The meadows of grass are nearly treeless so our view is for miles. At times, the trail is wide enough for two, and soon turns into the just slightly larger Potato Harbor Road. Hardly a road, hardly a fire road, it is a delightful walk in the fields of emerald green.
On the North Bluff Trail, we meet Kirk and Alison, who ask us to take their picture. Soon learning that today, Valentine’s Day, is their second anniversary, we feel a good vibe with them; but I forget to give them my business card with info about my blog. Damn, I’ve got to be quicker.
Two plus miles in, we are high above Potato Harbor. Though we have no access to the harbor below, we do see coral blue water, something out of Hawai’i or the Caribbean.
With no comfortable place for lunch, we hike back through the meadows to the campground with picnic tables, bathrooms, and potable water. We day hikers know the value of sitting at a picnic table for lunch rather than hunched over on a rock or log. Of course, we are soft and these accommodations suit us to a T.
As we leave, the aforementioned Kirk and Alison arrive to take our picnic table for their lunch.

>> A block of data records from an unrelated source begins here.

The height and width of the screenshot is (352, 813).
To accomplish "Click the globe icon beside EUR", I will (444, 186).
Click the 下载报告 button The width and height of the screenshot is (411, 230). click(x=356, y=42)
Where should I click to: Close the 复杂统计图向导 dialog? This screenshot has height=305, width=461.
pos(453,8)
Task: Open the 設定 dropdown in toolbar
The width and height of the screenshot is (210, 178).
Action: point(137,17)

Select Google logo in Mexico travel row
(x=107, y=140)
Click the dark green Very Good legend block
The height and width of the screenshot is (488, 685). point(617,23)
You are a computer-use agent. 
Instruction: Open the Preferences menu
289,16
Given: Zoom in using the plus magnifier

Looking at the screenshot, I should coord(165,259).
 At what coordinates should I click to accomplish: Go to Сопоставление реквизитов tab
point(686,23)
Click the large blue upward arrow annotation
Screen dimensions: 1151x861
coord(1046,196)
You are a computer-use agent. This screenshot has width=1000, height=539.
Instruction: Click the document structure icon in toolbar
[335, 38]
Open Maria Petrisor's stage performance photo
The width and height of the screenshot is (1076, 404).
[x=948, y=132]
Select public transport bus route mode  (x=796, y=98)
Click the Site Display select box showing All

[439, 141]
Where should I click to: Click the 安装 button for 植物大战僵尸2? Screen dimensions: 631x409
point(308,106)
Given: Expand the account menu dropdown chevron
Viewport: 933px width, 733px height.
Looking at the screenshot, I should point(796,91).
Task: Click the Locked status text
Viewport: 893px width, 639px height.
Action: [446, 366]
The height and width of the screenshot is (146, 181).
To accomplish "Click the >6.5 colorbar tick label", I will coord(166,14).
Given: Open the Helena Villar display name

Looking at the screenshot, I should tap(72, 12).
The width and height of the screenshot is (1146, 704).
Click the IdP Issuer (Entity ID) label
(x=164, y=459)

Playfully, I point out that we warmed it up for them; not missing a second chance, I hand them my business card, mentioning my Saturday blog. I add that this hike will be reported on in the weeks ahead. They smile broadly; say they’ll look it up.
Funny, I hear from maybe 1 in 20 we connect with on the trail. I get it that the trail encounter is a moment that fades once we are all back home with our routines, jobs, and network of friends. (Not bucking the odds, they haven’t checked in… yet.) That said, I am still in touch with Rob from Georgia who we met on the Appalachian Trail in Vermont.
With two hours before we must be at the dock at 3P for the 330P departure for the mainland, Hannah and I look for more. Climbing the rocky Smugglers Cove Trail above Scorpion Beach for more exercise on this beautiful sunny California day, we find a trail that is badly eroded by the recent rains, and awkward to walk on. We persevere but wonder why.
Taking a side trail to the bluff edge, we know that we can’t make it all the way to Smuggler’s Cove, 3.5 miles from the trailhead. Hyper-cognizant of the departure time, we are aware how much we prefer a shower, a glass of wine at our cottage rather than the unknown accommodations here on the island for three nights.
Like so many others, we arrive a good hour before the Island Explorer leaves the dock. Weary from nearly eight miles of hiking, I plop down on the bench in the stern of the Island Explorer for the mellow trip back to Ventura Harbor.
On our return, Captain Luke slows the boat, having found a pod of Pacific gray whales heading north in the Channel. Within a hundred yards of these glorious mammals, we see the blows of six to eight whales; they then arch their backs, bursting out of the water. This is all followed by their tails flipping up as they re-submerge. Later, after the final blows, as if choreographed, six whales wave good bye in unison with their tails. It’s nature poetry in motion.
On the ride home, which is incredibly smooth as promised, Hannah gets the brilliant idea to have the captain acknowledge Alison and Kirk’s anniversary. Having passed the information on to the captain, we finally hear the announcement as we head into the harbor. Beaming as the proud parents of this fine idea, we wonder if they’ll guess it is us. We do hear clapping above on the second deck.
Hannah and I are just not “going out in any kind of boat” people, be it in lakes, rivers, or oceans. But we both would say don’t miss this boat trip. You have the trifecta of bluff hikes on unsullied terrain, whales, and dolphins on the ride to and from Ventura. No race track could beat that winning combination.